The 124 page America's Health Rankings Senior Report listed Montana in 36th place for senior health. In the behaviors category, it showed that high percentages of Montana's seniors smoke, drink, and do not visit physicians regularly.
Jennifer Allen, of North Valley Hospital's Embrace Health, told NBC Montana that the state's rural setting is one of the reasons why the state is below average in health.
"Because we're rural, access to health care is a huge issue," Allen explained. "I think until we're able to address access to a full broad continuum of health care and mental health care, we're going to struggle to get ourselves up that ranking."
The report shows another disappointing statistic - the state ranks 49th out of 50 in terms of access to dedicated geriatricians, or doctors who specialize in senior health care.

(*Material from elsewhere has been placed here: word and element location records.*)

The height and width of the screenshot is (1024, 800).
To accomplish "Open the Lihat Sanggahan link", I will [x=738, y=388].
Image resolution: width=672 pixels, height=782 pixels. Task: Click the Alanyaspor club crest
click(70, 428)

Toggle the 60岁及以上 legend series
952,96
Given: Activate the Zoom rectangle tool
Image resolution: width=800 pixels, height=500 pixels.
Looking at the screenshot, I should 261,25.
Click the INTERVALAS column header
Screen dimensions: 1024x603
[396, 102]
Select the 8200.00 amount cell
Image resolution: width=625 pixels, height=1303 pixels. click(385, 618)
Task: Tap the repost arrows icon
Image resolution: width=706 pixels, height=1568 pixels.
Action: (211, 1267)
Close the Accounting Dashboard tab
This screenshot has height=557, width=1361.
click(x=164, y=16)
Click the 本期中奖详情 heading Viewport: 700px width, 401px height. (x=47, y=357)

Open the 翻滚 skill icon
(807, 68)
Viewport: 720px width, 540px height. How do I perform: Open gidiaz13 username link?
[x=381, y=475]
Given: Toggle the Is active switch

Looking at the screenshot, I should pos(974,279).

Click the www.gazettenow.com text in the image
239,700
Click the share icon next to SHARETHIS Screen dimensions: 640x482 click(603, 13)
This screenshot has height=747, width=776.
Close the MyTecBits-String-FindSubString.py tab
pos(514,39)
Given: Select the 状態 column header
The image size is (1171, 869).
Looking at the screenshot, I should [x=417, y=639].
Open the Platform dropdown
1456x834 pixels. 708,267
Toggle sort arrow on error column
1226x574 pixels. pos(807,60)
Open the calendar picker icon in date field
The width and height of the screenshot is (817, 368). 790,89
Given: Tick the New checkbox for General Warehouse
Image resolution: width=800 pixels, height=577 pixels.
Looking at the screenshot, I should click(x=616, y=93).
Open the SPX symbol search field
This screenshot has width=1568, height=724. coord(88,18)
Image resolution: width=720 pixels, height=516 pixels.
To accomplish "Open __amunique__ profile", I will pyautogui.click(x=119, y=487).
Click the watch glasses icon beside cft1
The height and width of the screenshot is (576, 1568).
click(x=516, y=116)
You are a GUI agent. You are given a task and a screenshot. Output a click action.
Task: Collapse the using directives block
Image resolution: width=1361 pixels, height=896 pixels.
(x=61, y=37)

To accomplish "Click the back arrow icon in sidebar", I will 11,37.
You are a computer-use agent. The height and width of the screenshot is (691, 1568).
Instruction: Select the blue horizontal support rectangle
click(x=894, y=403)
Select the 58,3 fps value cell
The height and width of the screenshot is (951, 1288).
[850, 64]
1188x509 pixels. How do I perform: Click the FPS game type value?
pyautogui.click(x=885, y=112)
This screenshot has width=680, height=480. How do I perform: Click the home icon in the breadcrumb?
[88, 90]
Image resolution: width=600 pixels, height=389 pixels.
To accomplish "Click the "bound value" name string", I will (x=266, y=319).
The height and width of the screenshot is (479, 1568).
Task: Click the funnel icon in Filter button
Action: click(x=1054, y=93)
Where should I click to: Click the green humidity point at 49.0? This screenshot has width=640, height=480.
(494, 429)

A quick check of the census revealed that Montana has more people over 65 per capita than the national average.
"As we get an older population, including a population with the super-old," continued Allen, "they also need excellent and focused health care, and a geriatrician is one of the best ways to deal with that."
Susan Kudra, of the Agency on Aging in Kalispell, said it's a struggle for Montana doctors, who could be making more money elsewhere.
"We do have a lot of medical care here but let's face it, income in Montana for that type of thing is not as high was it would be in a larger city, so we fight an uphill battle for that reason," said Kudra.
It's a critical battle, Kudra explains, as the number of seniors is expected to increase 230 percent over the next 20 years.